I have a keras model that has a ModelCheckpoint callback.
when I set the path in the callback to tmp folder, it works perfectly, but when I set it to another folder that called kaggle I get an error.
The error is quite long, and this is the last part of it:
21/22 [===========================>..] - ETA: 0s - loss: 0.7804 - acc: 0.50482020-04-28 17:36:20.771950: W tensorflow/core/common_runtime/base_collective_executor.cc:216] BaseCollectiveExecutor::StartAbort Invalid argument: indices[5,12] = 11086 is not in [0, 11086)

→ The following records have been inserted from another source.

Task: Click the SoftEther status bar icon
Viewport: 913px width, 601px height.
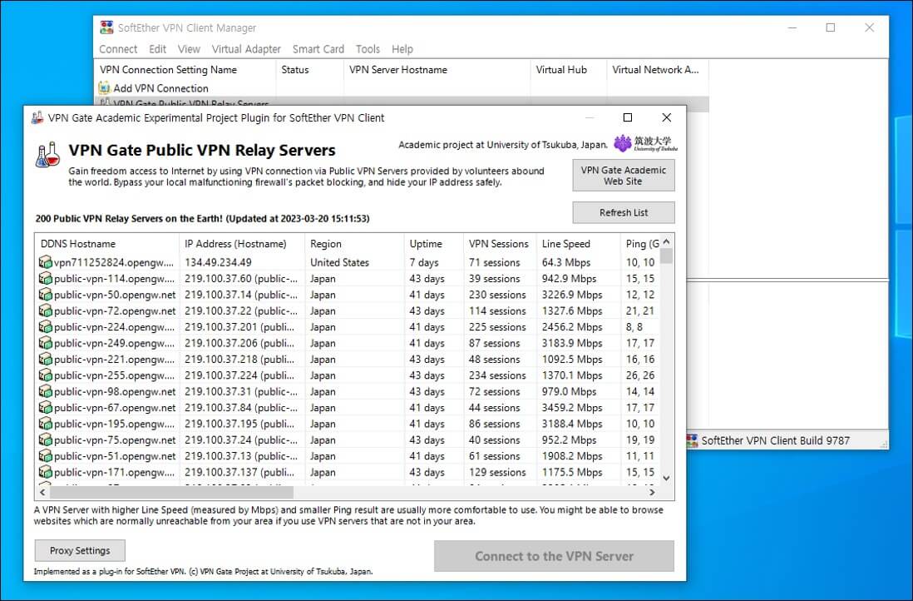Action: coord(692,440)
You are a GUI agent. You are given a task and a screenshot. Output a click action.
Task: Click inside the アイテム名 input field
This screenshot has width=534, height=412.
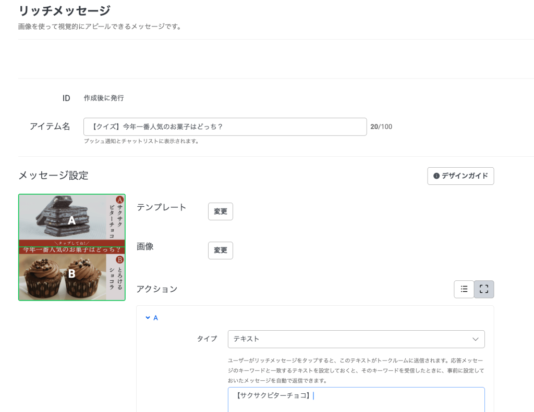tap(225, 127)
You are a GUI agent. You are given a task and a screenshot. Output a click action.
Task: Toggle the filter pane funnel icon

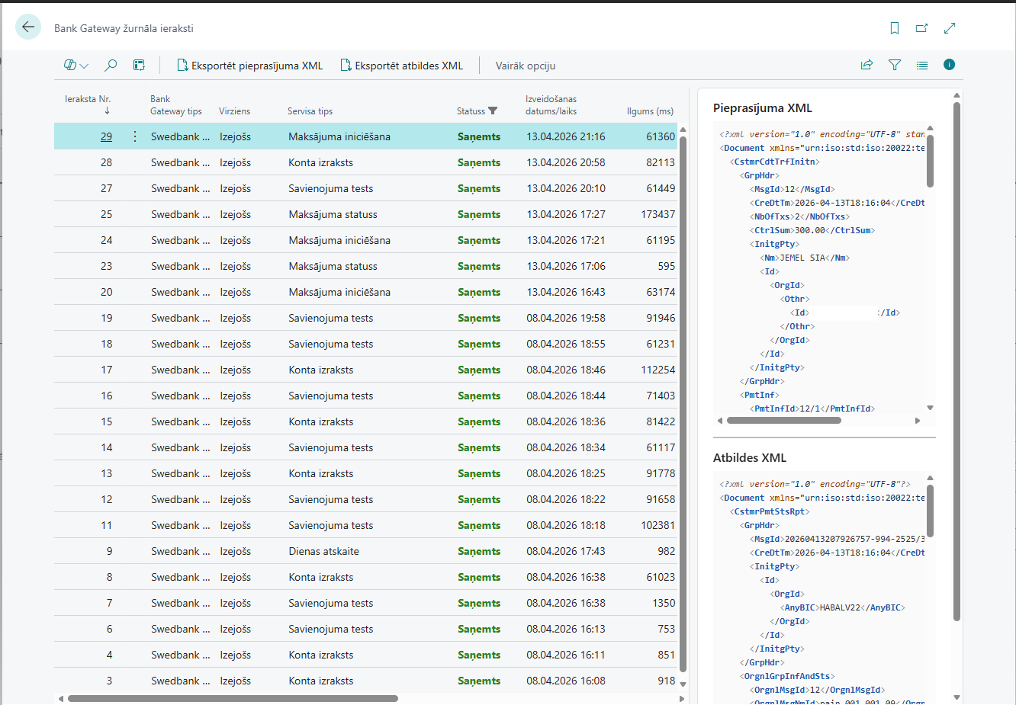(x=895, y=66)
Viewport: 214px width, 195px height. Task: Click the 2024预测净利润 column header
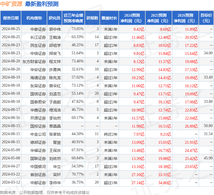[x=132, y=18]
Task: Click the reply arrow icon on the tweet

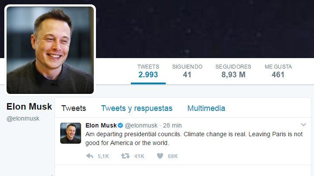Action: [90, 156]
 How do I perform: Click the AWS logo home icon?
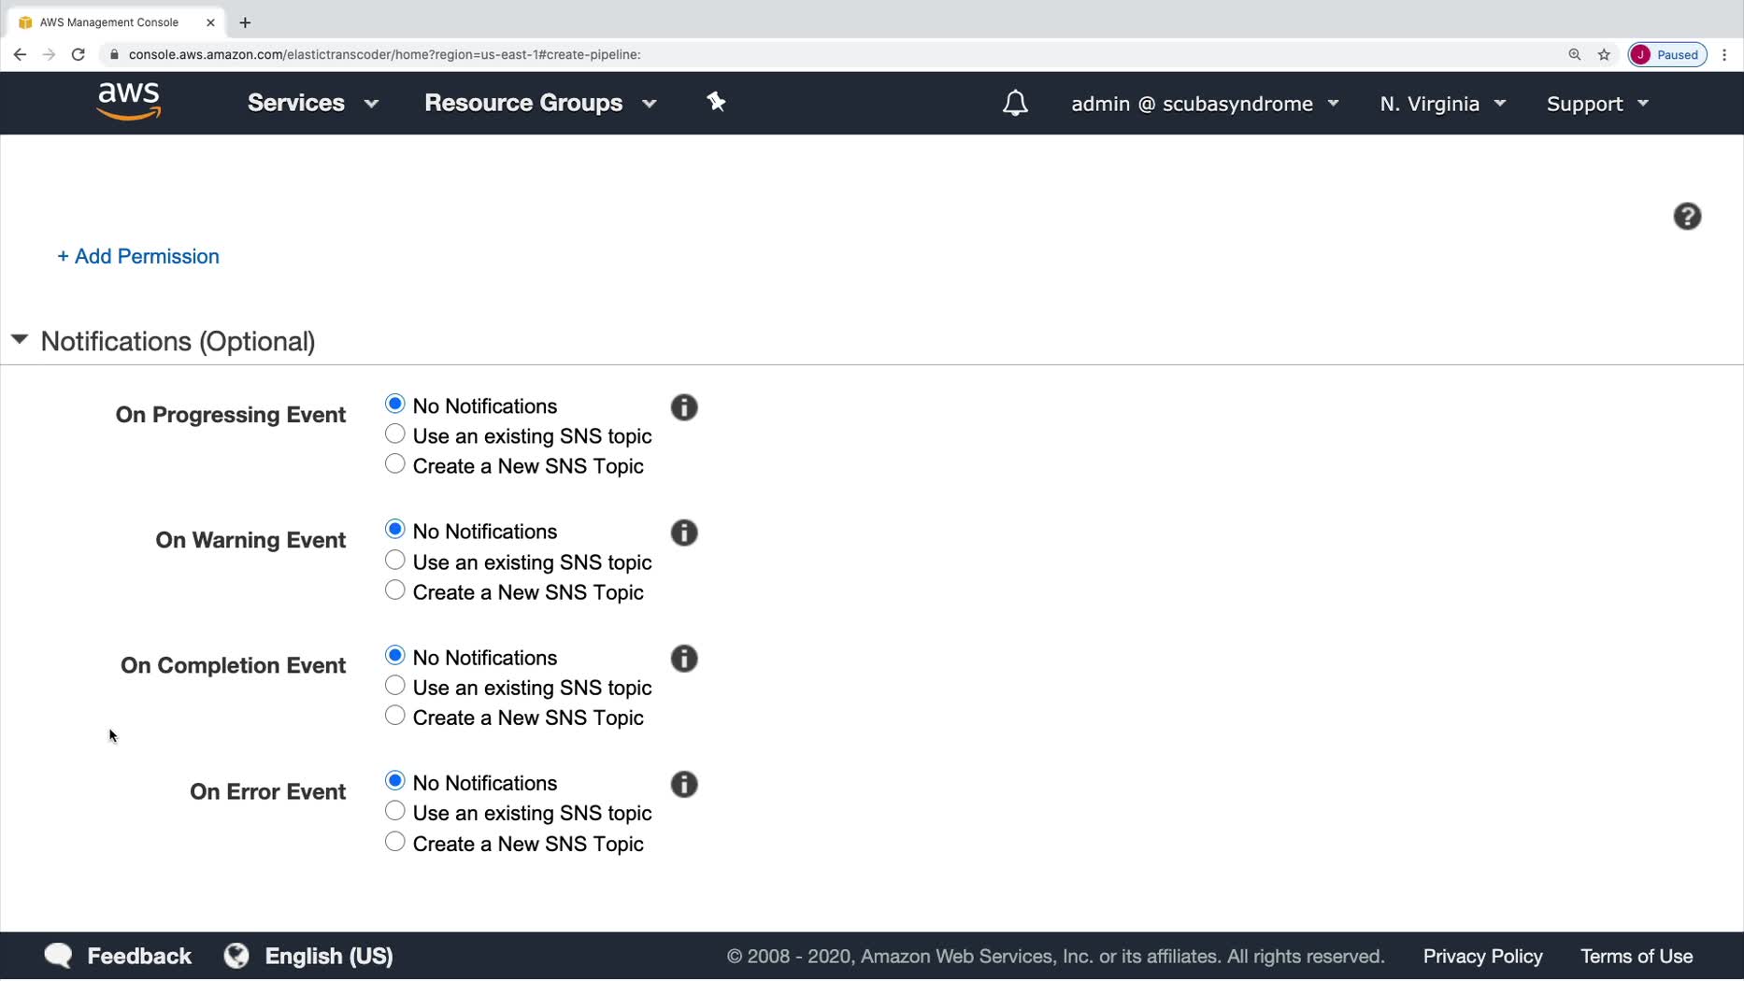tap(129, 102)

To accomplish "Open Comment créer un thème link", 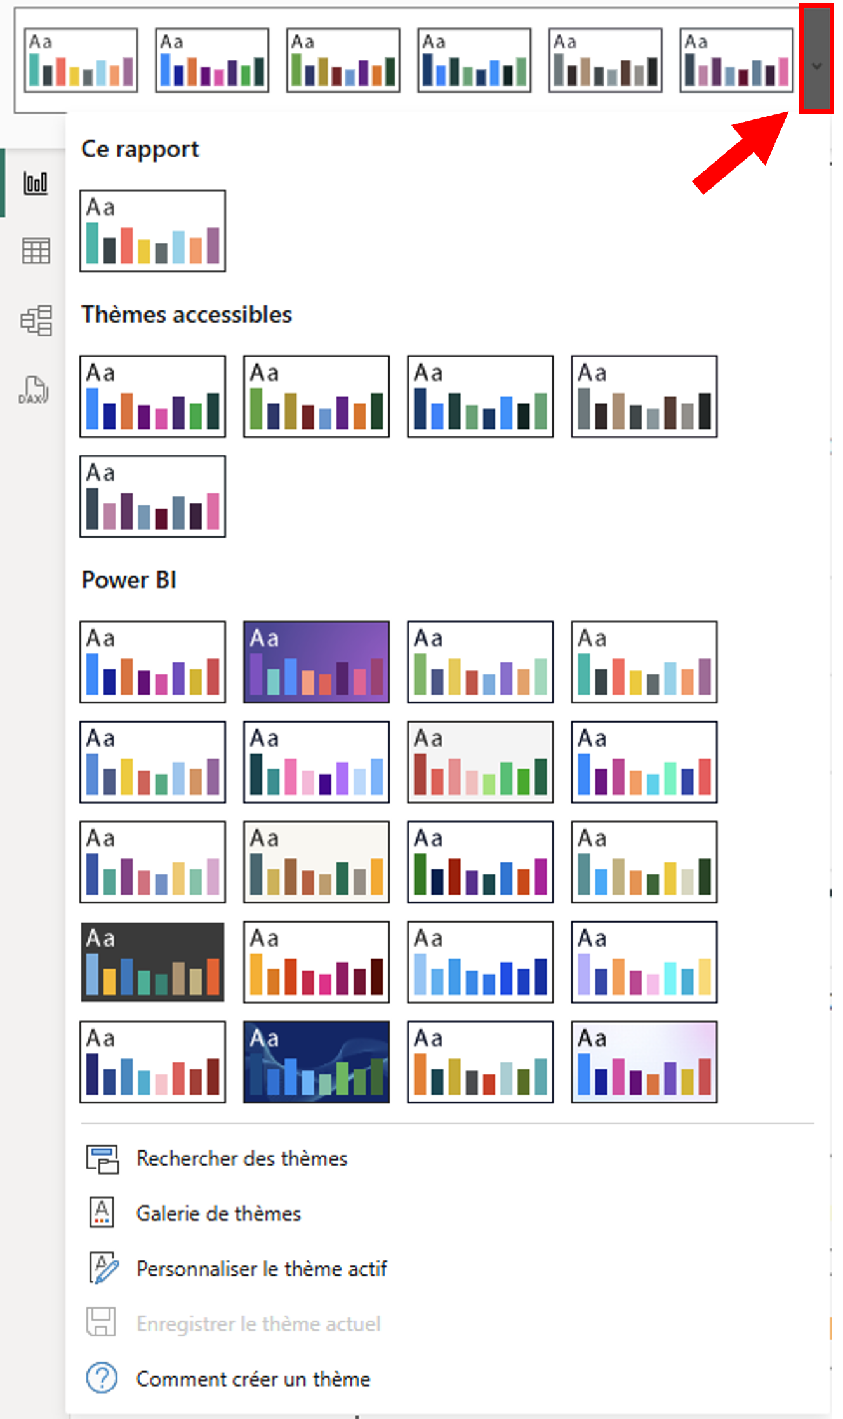I will 253,1379.
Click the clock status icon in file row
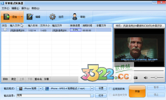This screenshot has width=166, height=100. tap(5, 30)
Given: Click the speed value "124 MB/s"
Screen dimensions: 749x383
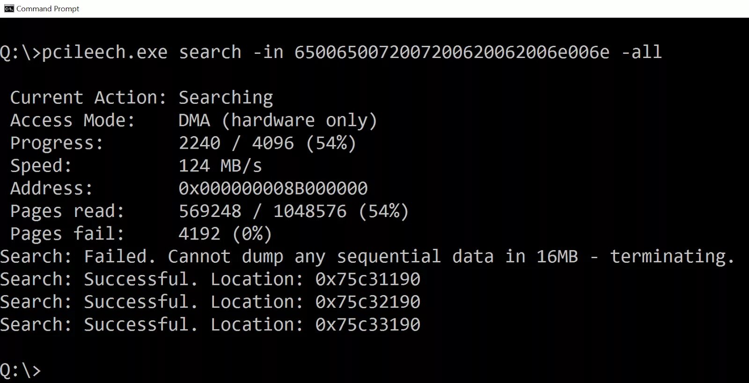Looking at the screenshot, I should (220, 166).
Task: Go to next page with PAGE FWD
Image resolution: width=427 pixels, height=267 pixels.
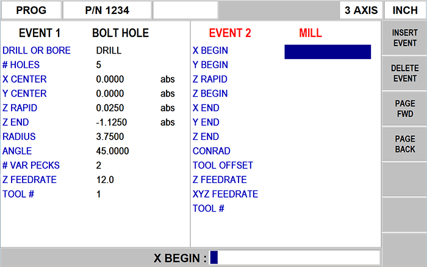Action: pyautogui.click(x=403, y=109)
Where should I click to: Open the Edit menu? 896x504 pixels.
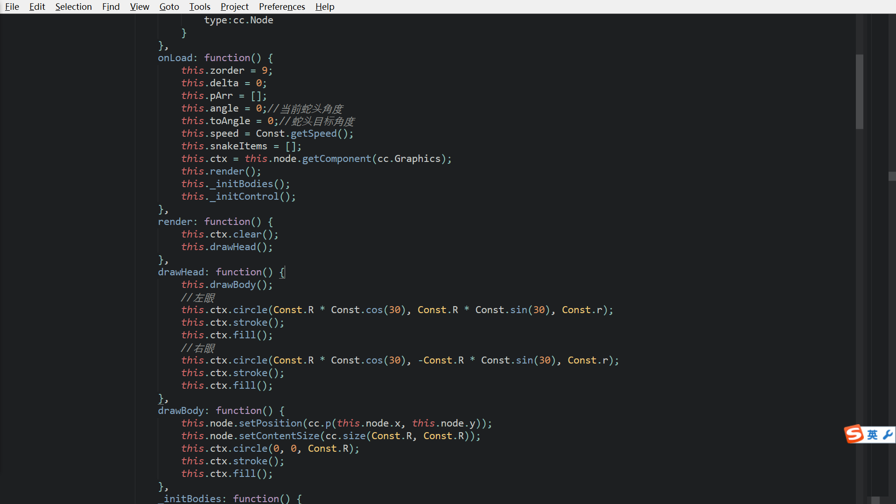(x=37, y=7)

[[{{node embedding/embedding_lookup}}]]
2020-04-28 17:36:20.778527: W tensorflow/core/common_runtime/base_collective_executor.cc:216] BaseCollectiveExecutor::StartAbort Invalid argument: indices[5,12] = 11086 is not in [0, 11086)
[[{{node embedding/embedding_lookup}}]]
[[dense_1_target/_2]]
Traceback (most recent call last):
File "/usr/lib/python3.6/runpy.py", line 193, in _run_module_as_main
"__main__", mod_spec)
File "/usr/lib/python3.6/runpy.py", line 85, in _run_code
exec(code, run_globals)
File "/DIRECTORY2/train.py", line 76, in <module>
Train(args)
File "/DIRECTORY2/train.py", line 28, in __init__
Train.train(params.read(configs))
File "/DIRECTORY2/train.py", line 69, in train
verbose = 1)
File "/DIRECTORY/lib/python3.6/site-packages/tensorflow/python/keras/engine/training.py", line 1433, in fit_generator
steps_name='steps_per_epoch')
File "/DIRECTORY/lib/python3.6/site-packages/tensorflow/python/keras/engine/training_generator.py", line 264, in model_iteration
batch_outs = batch_function(*batch_data)
File "/DIRECTORY/lib/python3.6/site-packages/tensorflow/python/keras/engine/training.py", line 1175, in train_on_batch
outputs = self.train_function(ins) # pylint: disable=not-callable
File "/DIRECTORY/lib/python3.6/site-packages/tensorflow/python/keras/backend.py", line 3443, in __call__
outputs = self._graph_fn(*converted_inputs)
File "/DIRECTORY/lib/python3.6/site-packages/tensorflow/python/eager/function.py", line 561, in __call__
return self._call_flat(args)
File "/DIRECTORY/lib/python3.6/site-packages/tensorflow/python/eager/function.py", line 660, in _call_flat
outputs = self._inference_function.call(ctx, args)
File "/DIRECTORY/lib/python3.6/site-packages/tensorflow/python/eager/function.py", line 434, in call
ctx=ctx)
File "/DIRECTORY/lib/python3.6/site-packages/tensorflow/python/eager/execute.py", line 67, in quick_execute
six.raise_from(core._status_to_exception(e.code, message), None)
File "<string>", line 3, in raise_from
tensorflow.python.framework.errors_impl.InvalidArgumentError: indices[5,12] = 11086 is not in [0, 11086)
[[{{node embedding/embedding_lookup}}]] [Op:__inference_keras_scratch_graph_3082]
I printed the permission for both folders and it looks that they have the same permission!

Edited (1):
The directory that caused the error was transfered to my linux user using WinSCP program from another windows machine, while the other one (tmp) was created by locally in linux.
Edited (2):
I deleted the directory that caused the error and created the same one locally and the error disapeared!. I'm quite sure that the error is due to directories permissions but I don't know what was the source.